Brown distinctly remembers the day his mother stopped cooking and fast food arrived on the dinner table. “One day, she just said, ‘I’m done,’” recalls Brown. After that, dinners consisted mostly of McDonald’s, takeout pizza and other fast foods.

So what does Brown think it’s going to take for the twentysomethings and the next generation to appreciate and value food? His answer – education.

“It will take our generation to plant the seeds,” says Brown (Brown and I are both mid-to-late-30s). “If we keep eating at chain restaurants, those same options will be waiting for the next generation.

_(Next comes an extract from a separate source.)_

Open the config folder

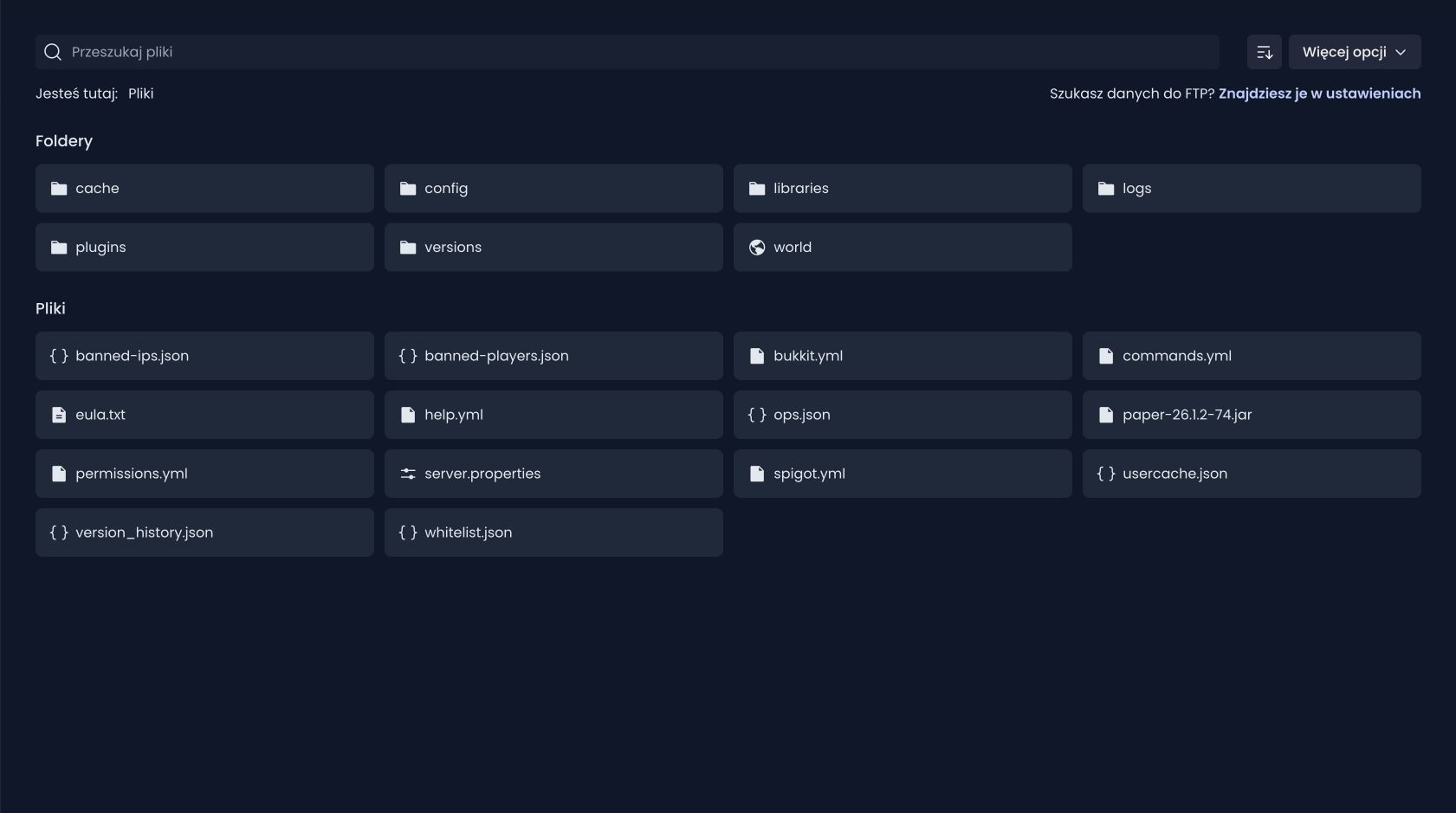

This has to be part of a holistic solution including sharing the story and education.”

Brown is doing this at Pizzology, telling customers how they make their own mozzarella and sauces and that they cook exclusively with meat from humanely treated animals that have been grass-fed. “We tell everyone we can because it’s good for business and good for the customer.”

The educational slant of Brown’s passion for food echoes that of ABC’s program “Jamie Oliver’s Food Revolution.” (In fact, when Brown and I met several weeks ago, he pointed me to Oliver’s presentation at TED.)

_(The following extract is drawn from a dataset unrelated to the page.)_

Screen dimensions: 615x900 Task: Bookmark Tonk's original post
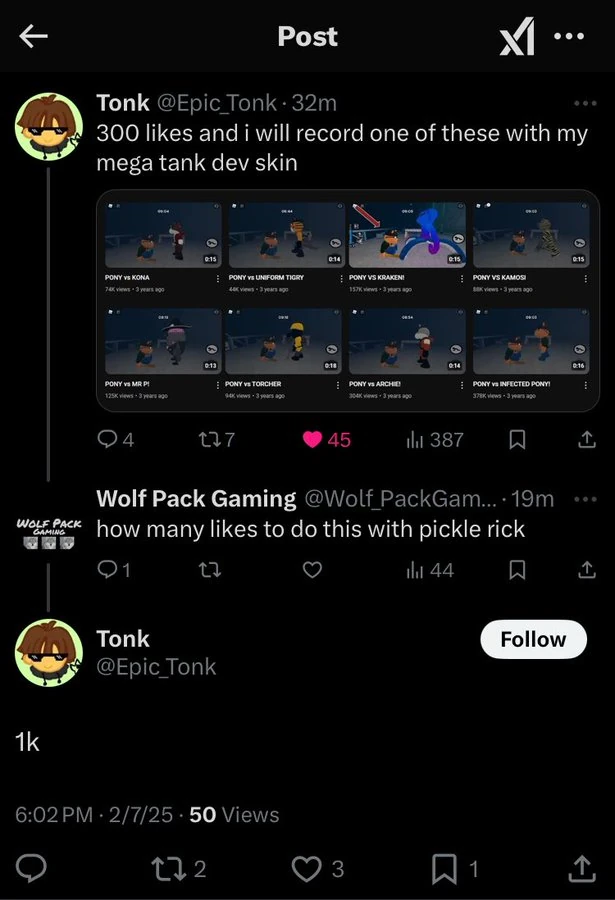(517, 439)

It’s with education in mind that Brown has been working with the Indiana State Department of Agriculture and other groups for the upcoming Dig-IN, a food festival and showcase for sustainable agriculture that will take place at White River State Park. Scheduled for August 2010, Dig-IN will feature educational discussion panels, cooking demonstration, urban gardening exhibits, local chef Q&A sessions, wine tastings, beer and food pairing classes, and more.

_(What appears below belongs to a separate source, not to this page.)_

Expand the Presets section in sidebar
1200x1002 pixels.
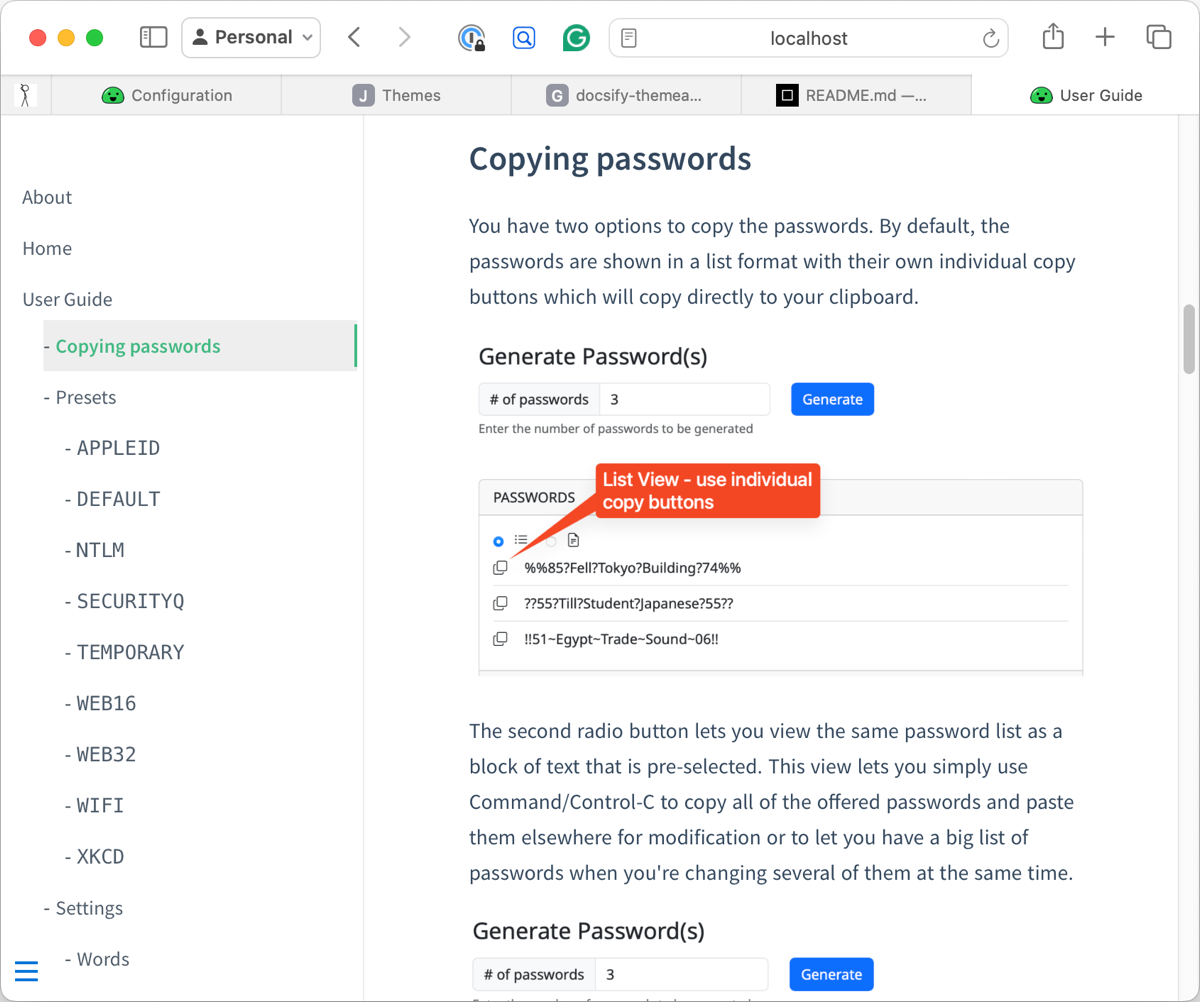pos(86,397)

Dig-IN will hopefully get folks talking about where their food is grown, how it’s grown and how you can use it at home.

Another educational food event worth noting is Chew On This, part of the Food for Thought program by the Indiana Humanities Council. Chew on This will challenge neighbors, friends and new acquaintances to eat, think and talk about food issues in Indiana at 15 different locally owned restaurants or community venues around the city.

Clearly, there is a food revolution underway in Indianapolis, the ramifications of which are both environmental and economical. Whether or not the revolution succeeds will depend on each of us – which side are you on?

We’ve seen more and more local focus on food. Since this article, Brown has also opened up The Libertine and is planning another Pizzology location in Nora in the coming months. We’ve had many food trucks burst onto the scene, offering a variety of new cuisine options. I’ve been hearing great things about Bluebeard in Fountain Square and we’ve seen the openings of Black Market, Ball and Biscuit, Napolese and Winona-Lake’s Ceruleun will open up a location downtown at City Way soon (This is just a slither of the places I could mention). Indiana Humanities has organized follow-up Chew on This events and City Market has refocused its mission hosting the Indy Winter Farmers Market and featuring vendors that have raised the bar on options in that historic venue.

So what’s your favorite revolutionary food moment in recent Indy history, or which one are you most looking forward to?

*Photo taken at Dig-IN 2012 by Amber Recker


Ryan Puckett is principal of two21 LLC, a communication firm with a focus on providing creative content, advocacy and communications strategy for all things pertaining to sustainability. Ryan is an Indiana University-Bloomington grad and alum of Northwestern University’s School of Journalism. He lives in Broad Ripple with his wife, son and dog, is a veteran of 160+ Phish shows and is a long-suffering Cubs fan. Contact Ryan at or on Twitter @rmpuckett.

1 Comment

  1. David Feinberg
    September 4, 2012

    One of my moments was about a year ago at the Heron Morton Octoberfest.  The Scratch Truck was there and I had hands down the best hamburger I ever ate in my life.  It made the food trucks something that wasn’t just fun for me, but a serious place to get good food.  It completely changed my perception.  I still struggle to find them and so my trips to a food truck are infrequent, but I’ll drop just about anything for that burger.